• EXERCISE BRIEF:
Convert the entries below into a CSV file with the two columns "text" and "answer", one row per entry. Enclose each field in quotation marks and replace any line breaks within a field with spaces.

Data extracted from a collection

◆ ◆ ◆ ◆ ◆

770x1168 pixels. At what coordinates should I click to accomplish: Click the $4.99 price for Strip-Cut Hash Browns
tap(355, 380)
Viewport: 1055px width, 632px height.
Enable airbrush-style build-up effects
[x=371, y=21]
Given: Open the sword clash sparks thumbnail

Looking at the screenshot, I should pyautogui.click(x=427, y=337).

◆ ◆ ◆ ◆ ◆

• SOLVED EXERCISE:
text,answer
"770x1168 pixels. At what coordinates should I click to accomplish: Click the $4.99 price for Strip-Cut Hash Browns","tap(355, 380)"
"Viewport: 1055px width, 632px height. Enable airbrush-style build-up effects","[x=371, y=21]"
"Given: Open the sword clash sparks thumbnail","Looking at the screenshot, I should pyautogui.click(x=427, y=337)."